Systemic antagomir-148a treatment of colitic mice depletes IFN-γ-expressing Th1 cells selectively in the inflamed colon. (A) Schematic overview depicting the experimental procedure for inducing colitis by adoptive transfer of repeatedly activated Th1 cells into Rag1^−/− mice and subsequent antagomir treatment. (B) Representative dot plots showing the frequencies of CD3⁺CD4⁺ Th cells isolated from inflamed colons of colitic mice that were treated with antagomir-Scr or antagomir-148a.

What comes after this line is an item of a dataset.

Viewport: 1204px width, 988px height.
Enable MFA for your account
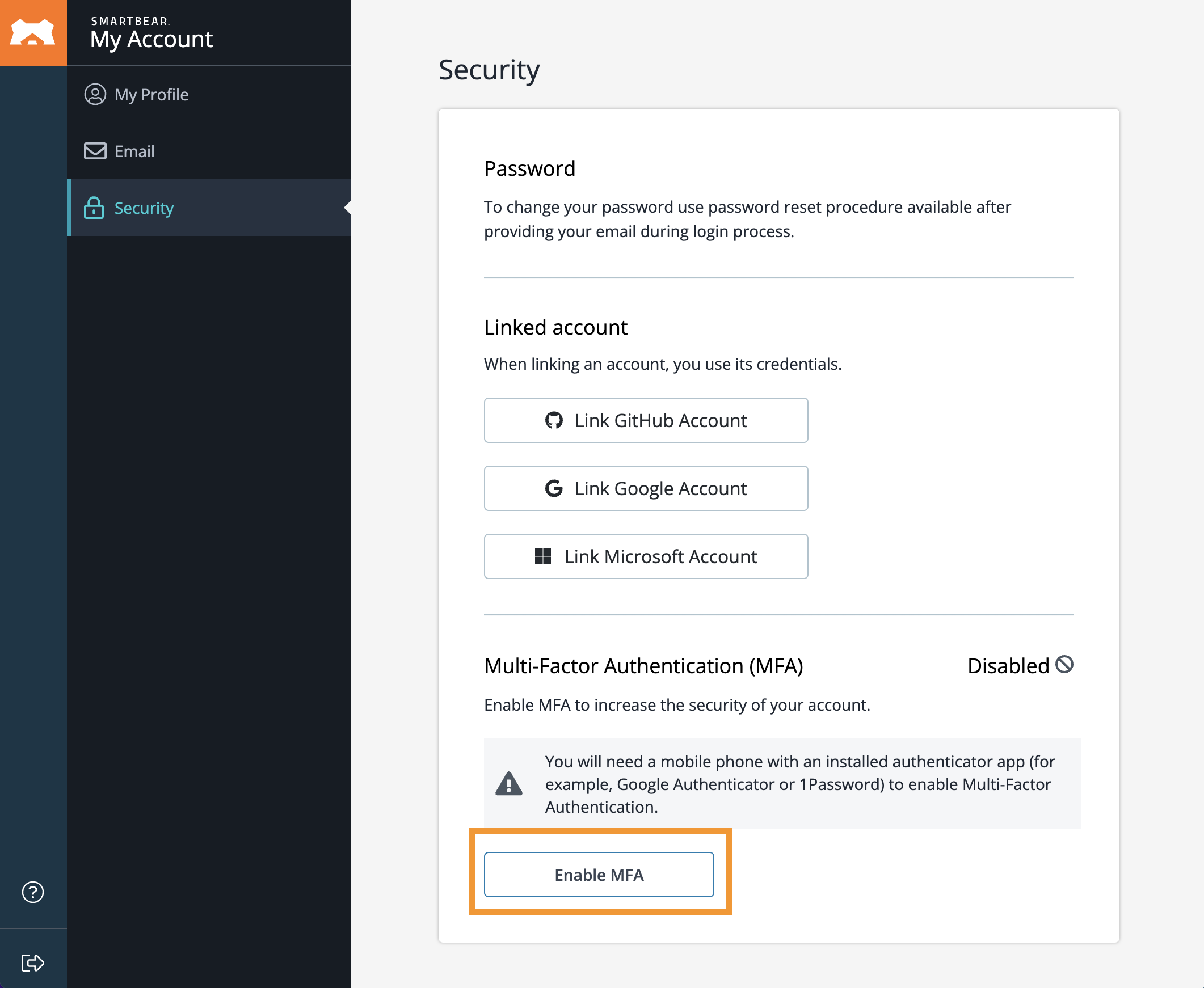(599, 875)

Displayed frequencies are percentages of Th cells among isolated viable cells. (C) Total cell numbers of viable CD3⁺CD4⁺ Th cells that were isolated from the colons and spleens of colitic mice following antagomir-148a or antagomir-Scr treatment as shown in (A). (D–G) Lymphocytes from colitic mice were isolated from the inflamed colons and stimulated with PMA/ionomycin in the presence of Brefeldin A. Shown are the absolute cell numbers of CD3⁺CD4⁺ Th cells that expressed IFN-γ (D), IL-10 (E), IL-17A (F) or IL-22 (G). (H) Quantification of different myeloid subsets isolated from inflamed colonic mucosae of colitic mice. Depicted data are pooled from two independent experiments with n = 12 and n = 13 for antagomir-148a- and antagomir-Scr-treated mice, respectively.